Future direction of clinical research to evaluate the beneficial effects of DOACS on Atrial Fibrillation (AF)substrates
Currently, there is no clinical study to confirm the hypothesis that DOACs, but not VKA can suppress the AF progression including electrical, mechanical, and structural remodeling. According to recent studies, echocardiography, 3D voltage analyses, and delayed-enhanced MRI can quantify the mechanical, electrical, and structural remodeling developing the AF substrate. Therefore, a prospective or retrospective study can be conducted to compare the AF progression in matched AF patients treated with VKA and DOAC therapy using these imaging modalities. Furthermore, a longitudinal analysis can be performed to observe any beneficial actions on electrical, mechanical, and structural remodeling after the administration of DOAC therapy in the same patients. It would be very interesting to observe the difference in the anti-AF action between the patients treated with direct thrombin and Xa inhibitors. Considering the ethical issues, a major concern would appear for a randomized and prospective study comparing a placebo, VKA, and DOAC therapy to evaluate the efficacy of DOACs to modulate the AF progression.

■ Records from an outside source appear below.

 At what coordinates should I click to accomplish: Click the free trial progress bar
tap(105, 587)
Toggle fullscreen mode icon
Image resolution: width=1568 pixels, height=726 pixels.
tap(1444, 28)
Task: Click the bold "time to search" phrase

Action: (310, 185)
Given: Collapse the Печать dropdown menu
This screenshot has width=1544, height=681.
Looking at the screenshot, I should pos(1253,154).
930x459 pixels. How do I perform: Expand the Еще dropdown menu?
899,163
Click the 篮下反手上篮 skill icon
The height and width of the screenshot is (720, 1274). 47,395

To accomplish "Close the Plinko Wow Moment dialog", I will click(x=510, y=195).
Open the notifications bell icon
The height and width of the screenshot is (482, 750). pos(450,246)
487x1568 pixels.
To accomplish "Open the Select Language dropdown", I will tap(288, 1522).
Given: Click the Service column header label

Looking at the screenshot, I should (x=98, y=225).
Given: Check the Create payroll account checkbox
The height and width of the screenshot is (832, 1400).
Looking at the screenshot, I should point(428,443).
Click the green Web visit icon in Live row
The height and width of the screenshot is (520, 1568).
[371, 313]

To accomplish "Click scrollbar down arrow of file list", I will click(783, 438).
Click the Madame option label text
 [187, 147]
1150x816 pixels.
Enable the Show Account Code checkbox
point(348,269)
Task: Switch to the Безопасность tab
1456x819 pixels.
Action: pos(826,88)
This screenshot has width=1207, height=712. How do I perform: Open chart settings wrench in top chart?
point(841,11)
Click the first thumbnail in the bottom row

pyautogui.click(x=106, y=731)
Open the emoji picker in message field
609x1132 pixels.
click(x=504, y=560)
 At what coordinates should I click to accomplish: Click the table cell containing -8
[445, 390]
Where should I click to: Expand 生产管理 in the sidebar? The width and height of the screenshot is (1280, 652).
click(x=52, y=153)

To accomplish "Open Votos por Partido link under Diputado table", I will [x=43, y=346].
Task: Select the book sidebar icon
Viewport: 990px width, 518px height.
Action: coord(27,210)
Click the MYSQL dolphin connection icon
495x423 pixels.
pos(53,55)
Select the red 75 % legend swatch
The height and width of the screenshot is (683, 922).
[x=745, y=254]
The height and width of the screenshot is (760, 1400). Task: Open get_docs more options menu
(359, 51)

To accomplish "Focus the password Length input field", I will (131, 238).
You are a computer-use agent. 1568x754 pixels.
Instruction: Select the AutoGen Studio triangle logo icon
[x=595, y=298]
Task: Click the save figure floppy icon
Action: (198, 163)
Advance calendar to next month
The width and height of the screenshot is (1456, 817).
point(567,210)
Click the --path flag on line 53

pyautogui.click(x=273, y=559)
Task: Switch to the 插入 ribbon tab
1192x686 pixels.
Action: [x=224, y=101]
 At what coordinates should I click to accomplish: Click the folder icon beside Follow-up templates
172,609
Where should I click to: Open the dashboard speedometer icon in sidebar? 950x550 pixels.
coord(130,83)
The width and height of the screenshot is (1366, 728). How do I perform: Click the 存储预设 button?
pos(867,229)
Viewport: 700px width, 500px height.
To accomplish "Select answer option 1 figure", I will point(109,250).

Several recent studies [14,20,23-25] have demonstrated that DOACs can directly modulate the mechanical and electrophysiological properties of the LA and PVs and suggest that DOACs may have a beneficial effect of anti-AF actions via preventing AF progression in addition to their anti-thrombotic action. Therefore, DOACs may affect the natural course of AF progression causing a transition from a paroxysmal to persistent form. Although, many clinical studies need to be conducted to evaluate the additional effects of DOACs, it would have a great impact on clinical practice.